▸ Exercise details
Each entry, from beginning to end, is to be transcribed verbatim.

(Recorded data)
*** Block opens ***

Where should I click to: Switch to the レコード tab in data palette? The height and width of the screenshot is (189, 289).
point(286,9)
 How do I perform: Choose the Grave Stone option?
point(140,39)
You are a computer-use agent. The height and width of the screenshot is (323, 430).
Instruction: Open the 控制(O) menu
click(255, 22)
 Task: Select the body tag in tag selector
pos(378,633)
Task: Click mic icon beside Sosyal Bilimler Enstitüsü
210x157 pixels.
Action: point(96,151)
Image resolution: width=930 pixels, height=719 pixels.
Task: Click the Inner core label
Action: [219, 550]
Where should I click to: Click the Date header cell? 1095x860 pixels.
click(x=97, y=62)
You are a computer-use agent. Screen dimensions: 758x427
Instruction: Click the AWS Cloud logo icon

*** Block closes ***

▸ Response to this exercise
Where should I click to: Switch to the レコード tab in data palette? The height and width of the screenshot is (189, 289).
point(286,9)
 How do I perform: Choose the Grave Stone option?
point(140,39)
You are a computer-use agent. The height and width of the screenshot is (323, 430).
Instruction: Open the 控制(O) menu
click(255, 22)
 Task: Select the body tag in tag selector
pos(378,633)
Task: Click mic icon beside Sosyal Bilimler Enstitüsü
210x157 pixels.
Action: point(96,151)
Image resolution: width=930 pixels, height=719 pixels.
Task: Click the Inner core label
Action: [219, 550]
Where should I click to: Click the Date header cell? 1095x860 pixels.
click(x=97, y=62)
You are a computer-use agent. Screen dimensions: 758x427
Instruction: Click the AWS Cloud logo icon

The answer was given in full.